START Exercise inputs

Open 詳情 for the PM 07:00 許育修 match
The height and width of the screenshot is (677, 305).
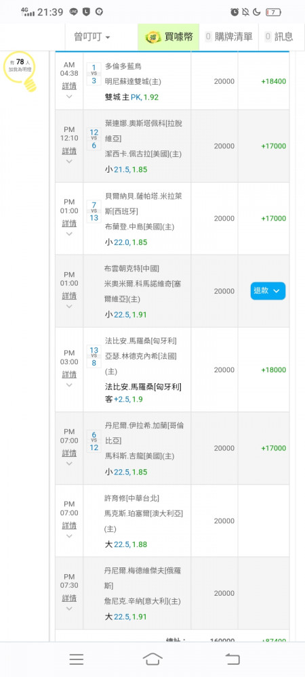pyautogui.click(x=69, y=525)
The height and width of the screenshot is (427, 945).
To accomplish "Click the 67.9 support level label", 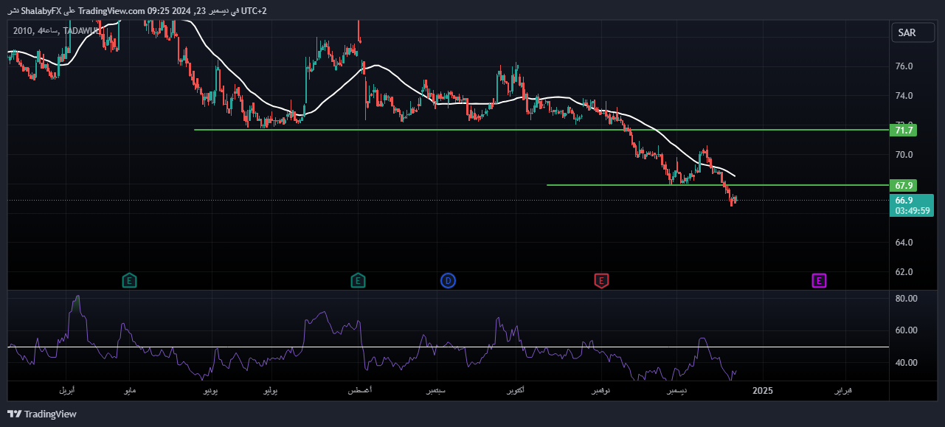I will pyautogui.click(x=902, y=186).
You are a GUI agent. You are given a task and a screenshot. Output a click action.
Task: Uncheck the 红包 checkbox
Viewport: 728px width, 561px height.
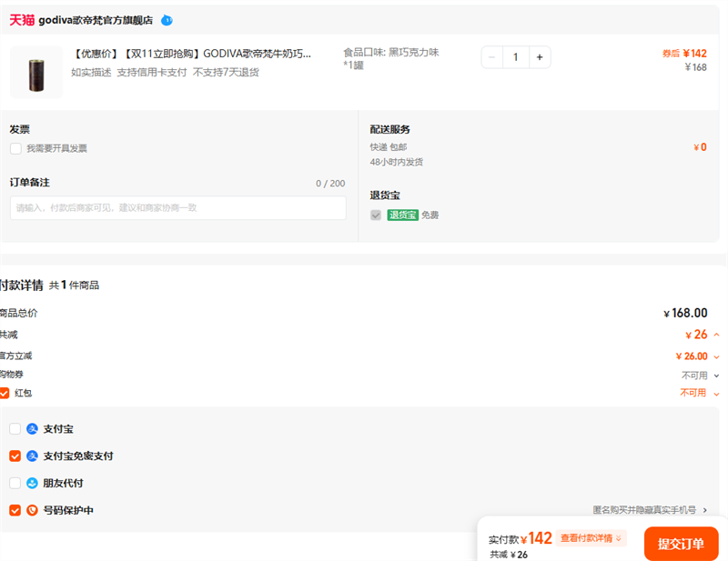[5, 393]
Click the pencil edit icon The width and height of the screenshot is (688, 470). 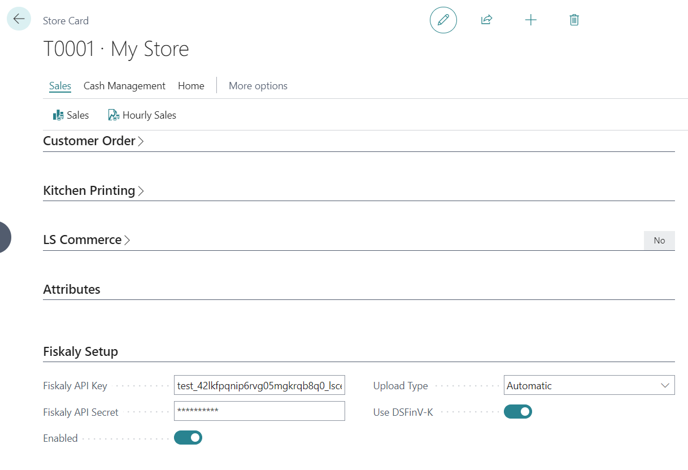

END Exercise inputs

Each line from the one holding "Task: Uncheck the 红包 checkbox" through the final line of the data needs to be transcribed exactly. Include both ends, skip the pictures, and add nothing.

Task response>
Task: Uncheck the 红包 checkbox
Viewport: 728px width, 561px height.
[5, 393]
Click the pencil edit icon The width and height of the screenshot is (688, 470). 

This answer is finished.